Centrally located, Barberini is an inner city suburb of Roma established in the mid 1600’s for the wealthy aristocratic Renaissance-era Barberini family, and is where you’ll find the Palazzo Barberini, now the Galleria Nazionale d’Arte Antica (Museum of Ancient Art). The Fontana del Tritone (Fountain of the Triton) created by master sculptor, Bernini, is the centrepiece of Piazza Barberini. And to elevate their status even higher, one of the Barberini sons became Pope Urban VIII therefore cementing their name in 17th century Roman history.
The Fontana Del Tritone is located at intersecting major roads so crossing can be a little chaotic and dangerous, look both ways and cross with caution. Like anywhere in Italy, walking is the best way to come across hidden gems and there are many in Barberini. Walk far enough and you stumble upon the Presidential Palazzo, which is massive and takes up a whole block, and has spectacular views of Italy.
You are spoilt for choice with things to do and see around Barberini. No matter where you stay, you are only walking distance from the Trevi Fountain and the Spanish Steps, and surrounded by up-market restaurants, quaint cafes, street artists and carriage rides.
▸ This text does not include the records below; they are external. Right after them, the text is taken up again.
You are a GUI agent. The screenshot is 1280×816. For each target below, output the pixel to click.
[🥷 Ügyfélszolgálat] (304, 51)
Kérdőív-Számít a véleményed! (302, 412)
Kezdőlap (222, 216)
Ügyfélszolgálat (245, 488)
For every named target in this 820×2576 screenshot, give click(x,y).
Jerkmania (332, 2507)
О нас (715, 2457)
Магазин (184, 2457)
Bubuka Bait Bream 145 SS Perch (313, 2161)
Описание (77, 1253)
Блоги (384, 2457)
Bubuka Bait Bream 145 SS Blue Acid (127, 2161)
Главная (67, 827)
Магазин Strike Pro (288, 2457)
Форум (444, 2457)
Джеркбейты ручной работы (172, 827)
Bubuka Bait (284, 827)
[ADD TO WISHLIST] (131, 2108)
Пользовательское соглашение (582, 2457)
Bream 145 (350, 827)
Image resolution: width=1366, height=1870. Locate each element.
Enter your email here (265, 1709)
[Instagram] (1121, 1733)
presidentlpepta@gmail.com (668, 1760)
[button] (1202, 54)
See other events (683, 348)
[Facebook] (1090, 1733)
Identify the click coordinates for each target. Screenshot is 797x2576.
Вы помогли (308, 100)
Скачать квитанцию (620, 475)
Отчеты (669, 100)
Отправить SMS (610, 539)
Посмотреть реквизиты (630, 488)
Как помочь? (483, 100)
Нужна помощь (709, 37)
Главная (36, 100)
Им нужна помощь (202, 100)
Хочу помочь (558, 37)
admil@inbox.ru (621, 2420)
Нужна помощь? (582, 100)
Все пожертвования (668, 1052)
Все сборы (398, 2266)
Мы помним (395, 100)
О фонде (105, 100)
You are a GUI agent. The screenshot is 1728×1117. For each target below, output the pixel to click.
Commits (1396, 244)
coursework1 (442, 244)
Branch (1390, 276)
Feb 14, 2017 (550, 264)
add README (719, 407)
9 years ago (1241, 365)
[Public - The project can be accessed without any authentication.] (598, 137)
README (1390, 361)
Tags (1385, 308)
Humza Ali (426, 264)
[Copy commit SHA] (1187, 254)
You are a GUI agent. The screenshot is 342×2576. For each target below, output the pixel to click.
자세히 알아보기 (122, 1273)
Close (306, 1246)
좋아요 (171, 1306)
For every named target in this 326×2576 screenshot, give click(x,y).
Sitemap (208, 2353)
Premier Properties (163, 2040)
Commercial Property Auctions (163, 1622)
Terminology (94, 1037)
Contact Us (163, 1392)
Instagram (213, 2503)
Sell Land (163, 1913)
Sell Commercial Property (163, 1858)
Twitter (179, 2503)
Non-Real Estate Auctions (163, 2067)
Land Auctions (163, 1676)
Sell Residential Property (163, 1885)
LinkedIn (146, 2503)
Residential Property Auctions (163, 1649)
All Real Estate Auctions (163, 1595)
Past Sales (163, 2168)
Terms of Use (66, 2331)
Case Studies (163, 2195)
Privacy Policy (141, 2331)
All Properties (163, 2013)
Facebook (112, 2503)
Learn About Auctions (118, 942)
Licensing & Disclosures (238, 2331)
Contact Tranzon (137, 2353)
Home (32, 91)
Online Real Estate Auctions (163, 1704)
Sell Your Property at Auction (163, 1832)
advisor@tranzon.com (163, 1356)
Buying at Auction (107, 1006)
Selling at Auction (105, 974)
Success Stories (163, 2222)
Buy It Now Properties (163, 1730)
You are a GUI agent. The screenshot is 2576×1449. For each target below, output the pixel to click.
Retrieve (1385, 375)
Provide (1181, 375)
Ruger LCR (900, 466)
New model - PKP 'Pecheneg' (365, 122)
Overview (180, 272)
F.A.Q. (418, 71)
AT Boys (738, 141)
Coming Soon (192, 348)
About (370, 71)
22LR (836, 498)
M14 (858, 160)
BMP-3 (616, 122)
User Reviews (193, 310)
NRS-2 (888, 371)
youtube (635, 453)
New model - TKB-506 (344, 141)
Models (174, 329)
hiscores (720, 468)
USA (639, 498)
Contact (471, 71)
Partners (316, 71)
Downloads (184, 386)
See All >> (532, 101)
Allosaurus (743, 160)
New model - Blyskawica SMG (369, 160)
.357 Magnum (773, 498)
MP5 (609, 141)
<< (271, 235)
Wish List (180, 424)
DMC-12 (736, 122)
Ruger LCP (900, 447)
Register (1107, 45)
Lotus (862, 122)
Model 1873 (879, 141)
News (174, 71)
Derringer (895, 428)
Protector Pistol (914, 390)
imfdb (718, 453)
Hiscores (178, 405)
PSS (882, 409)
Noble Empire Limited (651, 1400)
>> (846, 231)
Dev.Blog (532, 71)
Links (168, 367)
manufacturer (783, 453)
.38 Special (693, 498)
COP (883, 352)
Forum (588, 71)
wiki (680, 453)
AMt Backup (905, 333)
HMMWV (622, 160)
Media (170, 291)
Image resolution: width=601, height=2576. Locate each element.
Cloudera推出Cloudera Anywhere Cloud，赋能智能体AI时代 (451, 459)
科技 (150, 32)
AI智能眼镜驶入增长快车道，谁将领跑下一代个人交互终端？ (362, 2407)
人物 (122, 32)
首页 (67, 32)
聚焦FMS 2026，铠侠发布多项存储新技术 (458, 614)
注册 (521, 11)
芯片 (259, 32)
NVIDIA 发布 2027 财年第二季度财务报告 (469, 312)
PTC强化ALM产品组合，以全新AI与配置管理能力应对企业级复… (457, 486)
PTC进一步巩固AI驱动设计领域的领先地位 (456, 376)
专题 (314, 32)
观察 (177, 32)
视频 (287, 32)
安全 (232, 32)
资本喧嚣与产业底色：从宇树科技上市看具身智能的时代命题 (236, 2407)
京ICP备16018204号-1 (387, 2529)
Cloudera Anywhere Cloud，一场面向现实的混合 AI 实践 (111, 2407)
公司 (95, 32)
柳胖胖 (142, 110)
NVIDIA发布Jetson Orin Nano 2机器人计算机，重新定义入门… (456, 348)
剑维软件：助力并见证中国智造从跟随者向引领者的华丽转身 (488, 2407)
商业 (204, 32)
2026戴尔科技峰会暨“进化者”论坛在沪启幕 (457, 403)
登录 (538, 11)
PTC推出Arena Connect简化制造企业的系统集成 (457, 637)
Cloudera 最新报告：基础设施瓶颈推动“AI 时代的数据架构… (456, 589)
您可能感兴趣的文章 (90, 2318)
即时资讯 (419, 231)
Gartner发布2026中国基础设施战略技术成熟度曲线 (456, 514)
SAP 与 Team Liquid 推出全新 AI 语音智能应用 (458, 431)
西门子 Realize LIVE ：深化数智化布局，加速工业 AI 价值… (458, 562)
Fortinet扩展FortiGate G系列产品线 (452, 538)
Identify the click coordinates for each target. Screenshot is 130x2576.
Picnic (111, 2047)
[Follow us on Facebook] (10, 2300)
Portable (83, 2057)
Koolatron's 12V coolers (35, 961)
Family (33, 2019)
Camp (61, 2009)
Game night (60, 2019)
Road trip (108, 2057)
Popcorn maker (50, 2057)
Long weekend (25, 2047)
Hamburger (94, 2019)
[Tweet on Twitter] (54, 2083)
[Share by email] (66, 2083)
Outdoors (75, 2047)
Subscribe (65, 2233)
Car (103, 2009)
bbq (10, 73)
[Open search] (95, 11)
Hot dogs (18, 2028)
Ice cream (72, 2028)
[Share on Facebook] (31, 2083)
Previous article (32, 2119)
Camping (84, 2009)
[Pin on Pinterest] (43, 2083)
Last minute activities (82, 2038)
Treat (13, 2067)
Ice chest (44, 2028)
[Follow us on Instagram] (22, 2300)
The Metro, located at Piazza Barberini, will take you directly to the Colosseum. A great treat awaits as you ascend the escalator; the massive Colosseum comes into view, and is such a spectacular sight, it takes your breath away.
With all the walking you’ll be doing, you will become thirsty. Not a problem. Ornate water fountains can be found on practically every street corner in Barberini, pumping out fresh, clean, drinkable water from the mountains. And it’s free! I saved a small fortune on water while in Italy thanks to their wonderful ancient waterways.